═══ Source records ═══

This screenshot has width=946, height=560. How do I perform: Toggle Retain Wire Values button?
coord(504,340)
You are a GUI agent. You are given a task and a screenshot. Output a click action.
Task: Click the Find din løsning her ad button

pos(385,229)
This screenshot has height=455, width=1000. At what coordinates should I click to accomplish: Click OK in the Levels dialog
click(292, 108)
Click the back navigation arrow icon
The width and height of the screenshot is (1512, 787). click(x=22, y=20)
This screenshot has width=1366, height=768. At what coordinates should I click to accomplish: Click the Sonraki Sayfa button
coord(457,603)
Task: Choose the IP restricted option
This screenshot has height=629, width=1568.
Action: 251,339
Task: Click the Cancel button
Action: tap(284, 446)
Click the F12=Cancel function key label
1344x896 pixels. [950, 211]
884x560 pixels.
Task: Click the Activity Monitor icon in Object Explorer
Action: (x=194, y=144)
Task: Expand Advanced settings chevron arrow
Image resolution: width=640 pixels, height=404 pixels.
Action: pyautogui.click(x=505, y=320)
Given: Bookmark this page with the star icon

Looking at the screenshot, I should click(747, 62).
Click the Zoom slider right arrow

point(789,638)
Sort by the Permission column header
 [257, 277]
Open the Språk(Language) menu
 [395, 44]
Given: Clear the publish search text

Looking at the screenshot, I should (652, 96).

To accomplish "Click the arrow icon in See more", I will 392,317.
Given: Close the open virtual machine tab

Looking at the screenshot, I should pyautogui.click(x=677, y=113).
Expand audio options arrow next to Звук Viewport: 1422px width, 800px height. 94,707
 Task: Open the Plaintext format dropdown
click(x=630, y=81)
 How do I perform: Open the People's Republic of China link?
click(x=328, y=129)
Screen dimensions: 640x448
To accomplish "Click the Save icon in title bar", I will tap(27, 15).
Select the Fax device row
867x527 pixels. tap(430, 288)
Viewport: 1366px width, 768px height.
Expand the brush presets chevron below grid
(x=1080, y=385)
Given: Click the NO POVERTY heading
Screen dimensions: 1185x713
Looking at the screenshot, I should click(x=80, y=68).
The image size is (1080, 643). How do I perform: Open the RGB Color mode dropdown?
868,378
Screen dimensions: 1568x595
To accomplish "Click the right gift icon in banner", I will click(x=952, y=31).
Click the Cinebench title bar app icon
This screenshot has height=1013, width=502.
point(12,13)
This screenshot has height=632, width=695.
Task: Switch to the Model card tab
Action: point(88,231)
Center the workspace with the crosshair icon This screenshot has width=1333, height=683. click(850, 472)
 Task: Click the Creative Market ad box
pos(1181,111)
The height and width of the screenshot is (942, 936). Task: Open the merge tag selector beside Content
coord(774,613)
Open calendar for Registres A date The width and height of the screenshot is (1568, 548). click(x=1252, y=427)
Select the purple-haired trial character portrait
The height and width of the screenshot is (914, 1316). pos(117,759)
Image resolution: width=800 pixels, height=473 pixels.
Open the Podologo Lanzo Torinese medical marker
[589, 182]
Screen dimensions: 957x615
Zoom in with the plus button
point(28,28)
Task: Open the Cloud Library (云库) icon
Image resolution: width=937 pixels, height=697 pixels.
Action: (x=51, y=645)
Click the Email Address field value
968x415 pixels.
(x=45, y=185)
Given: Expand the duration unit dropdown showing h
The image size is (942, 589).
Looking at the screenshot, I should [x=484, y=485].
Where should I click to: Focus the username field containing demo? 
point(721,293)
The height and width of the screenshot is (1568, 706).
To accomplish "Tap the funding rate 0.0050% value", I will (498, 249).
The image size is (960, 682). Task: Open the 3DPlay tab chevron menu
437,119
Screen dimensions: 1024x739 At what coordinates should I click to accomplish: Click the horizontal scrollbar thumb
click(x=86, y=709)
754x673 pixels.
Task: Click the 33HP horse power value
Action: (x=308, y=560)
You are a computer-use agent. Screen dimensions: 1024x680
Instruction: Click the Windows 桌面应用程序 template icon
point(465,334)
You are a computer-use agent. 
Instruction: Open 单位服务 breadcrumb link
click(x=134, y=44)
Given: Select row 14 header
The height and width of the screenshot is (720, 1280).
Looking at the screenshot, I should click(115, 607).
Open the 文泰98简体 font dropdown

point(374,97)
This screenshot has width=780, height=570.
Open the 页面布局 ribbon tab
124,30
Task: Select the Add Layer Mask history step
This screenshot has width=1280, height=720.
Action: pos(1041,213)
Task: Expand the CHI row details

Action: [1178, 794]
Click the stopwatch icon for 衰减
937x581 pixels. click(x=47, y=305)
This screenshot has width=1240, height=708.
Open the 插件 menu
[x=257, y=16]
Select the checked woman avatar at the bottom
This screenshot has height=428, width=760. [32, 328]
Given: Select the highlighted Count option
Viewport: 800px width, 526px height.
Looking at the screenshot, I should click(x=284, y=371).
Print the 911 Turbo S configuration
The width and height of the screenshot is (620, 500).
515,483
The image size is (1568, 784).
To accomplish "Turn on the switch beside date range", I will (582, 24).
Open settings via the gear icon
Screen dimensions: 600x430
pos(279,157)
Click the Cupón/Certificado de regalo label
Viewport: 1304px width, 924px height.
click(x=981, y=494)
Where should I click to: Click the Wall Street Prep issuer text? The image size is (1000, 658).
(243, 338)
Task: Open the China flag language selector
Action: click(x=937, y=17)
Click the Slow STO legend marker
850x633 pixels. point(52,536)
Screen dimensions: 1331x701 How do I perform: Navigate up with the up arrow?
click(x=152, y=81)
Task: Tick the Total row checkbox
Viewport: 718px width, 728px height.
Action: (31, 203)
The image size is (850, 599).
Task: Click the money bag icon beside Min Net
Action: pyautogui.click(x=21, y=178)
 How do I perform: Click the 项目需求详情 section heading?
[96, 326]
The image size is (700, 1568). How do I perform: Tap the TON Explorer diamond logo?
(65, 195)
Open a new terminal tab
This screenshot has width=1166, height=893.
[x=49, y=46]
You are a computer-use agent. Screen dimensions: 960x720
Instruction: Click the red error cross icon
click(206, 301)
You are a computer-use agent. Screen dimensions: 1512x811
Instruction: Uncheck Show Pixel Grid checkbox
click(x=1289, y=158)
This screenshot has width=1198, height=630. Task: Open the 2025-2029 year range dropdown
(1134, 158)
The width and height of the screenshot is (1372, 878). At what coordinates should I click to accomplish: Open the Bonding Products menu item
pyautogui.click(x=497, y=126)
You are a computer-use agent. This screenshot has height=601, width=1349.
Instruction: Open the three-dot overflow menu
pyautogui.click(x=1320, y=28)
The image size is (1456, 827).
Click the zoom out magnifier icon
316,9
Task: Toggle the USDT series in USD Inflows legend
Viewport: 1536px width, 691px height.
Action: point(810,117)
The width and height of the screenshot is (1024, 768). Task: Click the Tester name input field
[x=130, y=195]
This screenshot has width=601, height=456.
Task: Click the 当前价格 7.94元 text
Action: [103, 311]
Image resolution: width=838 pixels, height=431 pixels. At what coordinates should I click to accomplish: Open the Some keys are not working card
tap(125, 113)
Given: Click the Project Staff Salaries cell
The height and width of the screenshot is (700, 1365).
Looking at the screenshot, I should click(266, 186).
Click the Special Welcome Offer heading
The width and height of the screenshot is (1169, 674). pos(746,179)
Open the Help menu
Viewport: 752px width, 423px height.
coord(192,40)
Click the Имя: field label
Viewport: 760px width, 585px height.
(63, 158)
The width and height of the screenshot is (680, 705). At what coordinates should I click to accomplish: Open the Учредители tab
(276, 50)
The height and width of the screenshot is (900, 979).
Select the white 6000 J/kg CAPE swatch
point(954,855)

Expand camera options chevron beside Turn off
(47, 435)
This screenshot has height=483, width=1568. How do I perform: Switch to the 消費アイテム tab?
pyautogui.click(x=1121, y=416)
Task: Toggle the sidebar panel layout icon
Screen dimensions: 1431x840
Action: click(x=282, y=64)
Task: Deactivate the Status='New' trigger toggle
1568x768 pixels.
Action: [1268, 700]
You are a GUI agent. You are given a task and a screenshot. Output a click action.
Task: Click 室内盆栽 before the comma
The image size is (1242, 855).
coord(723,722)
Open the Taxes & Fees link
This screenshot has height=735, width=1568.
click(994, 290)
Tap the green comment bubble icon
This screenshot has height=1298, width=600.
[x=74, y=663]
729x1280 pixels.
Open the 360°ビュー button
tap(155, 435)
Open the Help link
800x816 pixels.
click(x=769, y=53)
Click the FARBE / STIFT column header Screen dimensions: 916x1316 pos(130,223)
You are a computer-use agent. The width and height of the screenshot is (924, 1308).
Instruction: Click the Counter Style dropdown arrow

═══

Your goal: Return every line from the one holding "You are a computer-use agent. The" through the end of the data, exactly as it appears, with both ends kept and nothing else.

Response to this exercise:
You are a computer-use agent. The width and height of the screenshot is (924, 1308).
Instruction: Click the Counter Style dropdown arrow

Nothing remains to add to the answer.